I suspect the white wires are 120 volt AC.
Are they to loads or to shore supply?

Cut the 12 volt red wires. If they go to the battery, they will still be hot after cutting.

The 120 volt white wires probably go to a circuit breaker. Meter for voltage and trip breakers until you get disconnect. Cut them and reset breaker. If wires are still hot, they are source. If not, check transformer ends. If hot, that is the source.

Not having make and model of the old system leads to guesses.

Transformer could be 120 volts to 12 volts. Then there would be rectification circuits.

Some old systems had a separate converter and battery charger. It can get complicated.

I would trace the wires even if that is difficult. Decide where whatever is on the other end needs to be connected in the new system.

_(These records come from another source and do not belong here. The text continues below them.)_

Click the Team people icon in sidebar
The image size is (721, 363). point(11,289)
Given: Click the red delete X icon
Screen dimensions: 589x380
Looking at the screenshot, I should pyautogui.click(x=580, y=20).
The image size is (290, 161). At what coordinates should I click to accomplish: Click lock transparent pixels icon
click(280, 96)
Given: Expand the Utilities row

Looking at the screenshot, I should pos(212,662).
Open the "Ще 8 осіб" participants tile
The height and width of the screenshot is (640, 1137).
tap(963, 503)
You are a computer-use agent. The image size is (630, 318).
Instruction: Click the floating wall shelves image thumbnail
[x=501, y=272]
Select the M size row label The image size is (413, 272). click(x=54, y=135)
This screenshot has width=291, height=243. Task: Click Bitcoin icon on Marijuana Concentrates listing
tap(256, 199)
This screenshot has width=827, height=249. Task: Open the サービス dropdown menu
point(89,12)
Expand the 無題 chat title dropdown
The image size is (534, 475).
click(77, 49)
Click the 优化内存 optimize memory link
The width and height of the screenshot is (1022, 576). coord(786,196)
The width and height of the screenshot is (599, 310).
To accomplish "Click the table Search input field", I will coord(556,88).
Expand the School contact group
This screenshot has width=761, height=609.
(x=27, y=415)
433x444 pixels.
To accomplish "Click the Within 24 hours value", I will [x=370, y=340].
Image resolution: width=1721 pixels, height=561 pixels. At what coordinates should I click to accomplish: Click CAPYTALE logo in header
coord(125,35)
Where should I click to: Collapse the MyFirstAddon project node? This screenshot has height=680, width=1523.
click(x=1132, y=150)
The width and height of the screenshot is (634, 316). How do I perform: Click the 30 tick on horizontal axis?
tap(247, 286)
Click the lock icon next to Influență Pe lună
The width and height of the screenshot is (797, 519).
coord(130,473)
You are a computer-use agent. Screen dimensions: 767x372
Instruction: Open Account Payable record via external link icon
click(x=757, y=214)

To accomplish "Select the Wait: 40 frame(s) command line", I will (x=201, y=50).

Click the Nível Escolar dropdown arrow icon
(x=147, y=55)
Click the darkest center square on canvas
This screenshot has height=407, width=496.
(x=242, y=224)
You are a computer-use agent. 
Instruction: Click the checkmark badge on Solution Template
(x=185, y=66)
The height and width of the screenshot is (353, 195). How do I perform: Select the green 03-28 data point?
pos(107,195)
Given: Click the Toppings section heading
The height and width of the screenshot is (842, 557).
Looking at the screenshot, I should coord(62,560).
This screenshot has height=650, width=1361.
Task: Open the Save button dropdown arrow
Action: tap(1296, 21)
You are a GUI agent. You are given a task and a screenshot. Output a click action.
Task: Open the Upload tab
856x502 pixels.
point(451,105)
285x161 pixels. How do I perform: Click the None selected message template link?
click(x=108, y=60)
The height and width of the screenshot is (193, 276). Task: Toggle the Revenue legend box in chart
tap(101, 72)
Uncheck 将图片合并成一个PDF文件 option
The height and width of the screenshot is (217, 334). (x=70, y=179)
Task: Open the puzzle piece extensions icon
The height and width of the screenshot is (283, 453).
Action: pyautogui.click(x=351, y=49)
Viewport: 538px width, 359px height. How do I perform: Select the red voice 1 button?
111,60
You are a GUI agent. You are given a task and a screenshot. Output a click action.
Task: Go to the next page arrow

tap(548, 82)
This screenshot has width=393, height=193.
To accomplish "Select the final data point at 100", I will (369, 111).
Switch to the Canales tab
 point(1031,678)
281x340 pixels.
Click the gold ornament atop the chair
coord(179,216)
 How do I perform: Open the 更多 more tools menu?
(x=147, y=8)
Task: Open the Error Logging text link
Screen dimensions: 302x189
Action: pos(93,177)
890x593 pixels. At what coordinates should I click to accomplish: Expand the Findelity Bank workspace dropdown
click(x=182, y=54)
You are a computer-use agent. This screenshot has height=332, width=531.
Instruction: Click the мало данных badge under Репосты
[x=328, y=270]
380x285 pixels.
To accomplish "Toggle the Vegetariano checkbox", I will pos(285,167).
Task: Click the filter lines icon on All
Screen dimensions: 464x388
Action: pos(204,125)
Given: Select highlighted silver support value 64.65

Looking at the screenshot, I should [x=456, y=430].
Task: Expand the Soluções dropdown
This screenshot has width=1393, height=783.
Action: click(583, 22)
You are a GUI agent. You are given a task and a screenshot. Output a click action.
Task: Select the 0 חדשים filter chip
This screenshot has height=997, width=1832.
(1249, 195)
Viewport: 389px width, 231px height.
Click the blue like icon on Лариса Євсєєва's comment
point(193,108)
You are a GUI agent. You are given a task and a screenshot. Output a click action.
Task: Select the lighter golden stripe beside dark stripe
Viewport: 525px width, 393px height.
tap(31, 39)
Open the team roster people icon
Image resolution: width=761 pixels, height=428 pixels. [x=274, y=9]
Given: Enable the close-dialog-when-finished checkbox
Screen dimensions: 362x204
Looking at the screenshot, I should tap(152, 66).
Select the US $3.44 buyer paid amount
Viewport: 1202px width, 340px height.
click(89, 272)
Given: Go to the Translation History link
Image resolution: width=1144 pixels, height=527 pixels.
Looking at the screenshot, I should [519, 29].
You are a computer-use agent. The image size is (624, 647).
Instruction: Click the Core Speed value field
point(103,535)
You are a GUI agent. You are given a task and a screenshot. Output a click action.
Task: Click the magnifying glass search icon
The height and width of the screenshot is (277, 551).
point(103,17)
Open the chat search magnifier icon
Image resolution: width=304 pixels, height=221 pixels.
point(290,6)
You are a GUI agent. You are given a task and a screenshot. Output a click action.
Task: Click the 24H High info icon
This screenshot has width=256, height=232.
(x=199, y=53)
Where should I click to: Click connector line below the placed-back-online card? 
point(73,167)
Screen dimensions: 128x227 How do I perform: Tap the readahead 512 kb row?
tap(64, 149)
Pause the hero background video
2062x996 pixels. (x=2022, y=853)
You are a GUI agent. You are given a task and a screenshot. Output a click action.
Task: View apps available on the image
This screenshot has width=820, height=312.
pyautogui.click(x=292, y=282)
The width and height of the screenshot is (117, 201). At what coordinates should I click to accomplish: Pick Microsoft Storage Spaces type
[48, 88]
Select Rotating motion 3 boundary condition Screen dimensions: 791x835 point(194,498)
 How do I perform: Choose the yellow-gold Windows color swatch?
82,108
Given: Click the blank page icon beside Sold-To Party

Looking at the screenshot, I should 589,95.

I wish you good luck and happy trails ahead!
Ok here are the pictures of the unit. Hopefully this helps some. The one side of the transformer(black/white) goes to a breaker and with the new PD that is what I have to do to get shore power into the converter to power my DC components.

The other side has two white wires mangled together onto the transformer and they lead to a single white wire going into the RV somewhere.

As far as I know the old unit did charge the house battery. To the best of my abilities I couldn't find any wires(in the house battery compartment) tracing to the front of the vehicle where the alternator is.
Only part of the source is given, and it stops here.